E, na verdade ,esse é o tipo da América para que nossos antepassados morreram, quando eles fugiram aqui para escapar religiosa teste juramentos que negou o office para os membros menos favorecidos igrejas; quando eles lutaram para a Constituição, a declaração de Direitos e o Estatuto de Virgínia de Liberdade Religiosa; e quando eles lutaram no santuário visitei hoje, o Alamo. Ao lado de Bowie e Crockett morreu McCafferty e Bailey e Carey. Mas ninguém sabe se eram católicos ou não, pois não houve nenhum teste religioso no álamo.

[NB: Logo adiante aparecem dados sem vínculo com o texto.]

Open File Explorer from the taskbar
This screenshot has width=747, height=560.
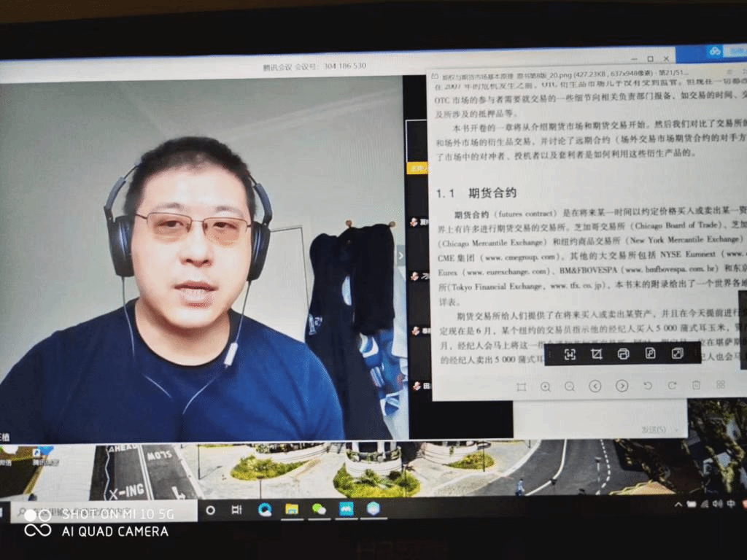pos(292,509)
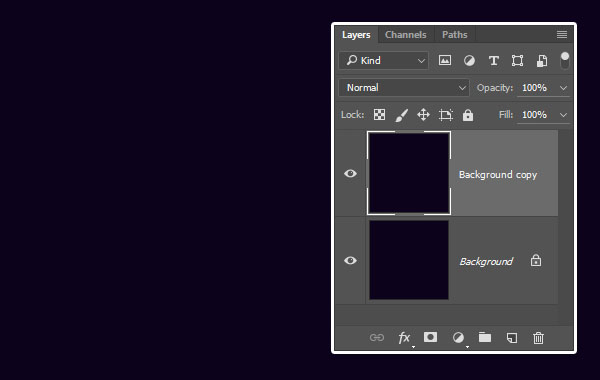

peço a você esta noite, para seguir a tradição, para julgar-me sobre a base de meu registro de 14 anos no Congresso, no meu declarada se posiciona contra um embaixador do Vaticano, contra a inconstitucionalidade de ajuda para paroquial escolas, e contra qualquer boicote das escolas públicas (o que eu já participou de mim)– em vez de me julgando com base nestes panfletos e publicações de todos nós vimos que a selecionar cuidadosamente citações fora do contexto das declarações de líderes da igreja Católica, normalmente, em outros países, freqüentemente, em outros séculos, e sempre omitindo, claro, a declaração de os Bispos americanos em 1948, que apoiaram fortemente a separação Igreja-estado, e que mais reflete as opiniões de quase todos os católicos americanos.não considero que estas outras citações vinculem os meus actos públicos. Porque haverias de o fazer? Mas permitam-me que diga, em relação a outros países, que me oponho totalmente a que o estado seja utilizado por qualquer grupo religioso, católico ou protestante, para obrigar, proibir ou perseguir o livre exercício de qualquer outra religião. E espero que você e eu condenemos com igual fervor as nações que negam a sua presidência aos protestantes, e as que a negam aos católicos. E, em vez de citar os erros daqueles que diferem, citaria o registo da Igreja Católica em nações como a Irlanda e a França, e a independência de estadistas como Adenauer e de Gaulle.

mas deixe-me sublinhar novamente que estas são as minhas opiniões. Ao contrário do uso comum dos jornais, eu não sou o candidato católico para presidente. Sou o candidato do Partido Democrata à Presidência, que também é católico. Não falo pela minha igreja em assuntos públicos, e a igreja não fala por mim.qualquer que seja a questão que venha à minha frente como presidente-sobre controle de natalidade, divórcio, censura, jogo ou qualquer outro assunto — tomarei a minha decisão de acordo com estas opiniões, de acordo com o que minha consciência me diz ser o interesse nacional, e sem consideração a pressões ou ditames religiosos externos. E nenhum poder ou ameaça de punição pode fazer-me decidir o contrário.mas se alguma vez chegasse o momento — e eu não admito que qualquer conflito seja remotamente possível — em que o meu escritório me obrigasse a violar a minha consciência ou o interesse nacional, então eu renunciaria ao cargo; e espero que qualquer funcionário público consciencioso fizesse o mesmo.mas não pretendo desculpar-me por estes pontos de vista aos meus críticos da fé católica ou protestante, nem pretendo repudiar os meus pontos de vista ou a minha igreja para ganhar esta eleição.se eu perder nas questões reais, eu retornarei ao meu lugar no Senado, satisfeito que eu tinha tentado o meu melhor e foi justamente julgado. Mas se esta eleição é decidida com base em que 40 milhões de Americanos perderam a chance de ser presidente no dia em que foram batizados, em seguida, é a nação inteira que será o perdedor — aos olhos dos Católicos e não Católicos em todo o mundo, aos olhos da história, e os olhos do nosso próprio povo.mas se, por outro lado, eu ganhar a eleição, então dedicarei todo o esforço de mente e espírito ao cumprimento do Juramento da Presidência — praticamente idêntico, devo acrescentar, ao juramento que fiz durante 14 anos no Congresso. Pois, sem reservas, posso “solenemente jurar que executarei fielmente o cargo de presidente dos Estados Unidos, e farei o melhor que puder para preservar, proteger e defender a Constituição, que Deus me ajude.

Transcript courtesy of the John F. Kennedy Presidential Library and Museum.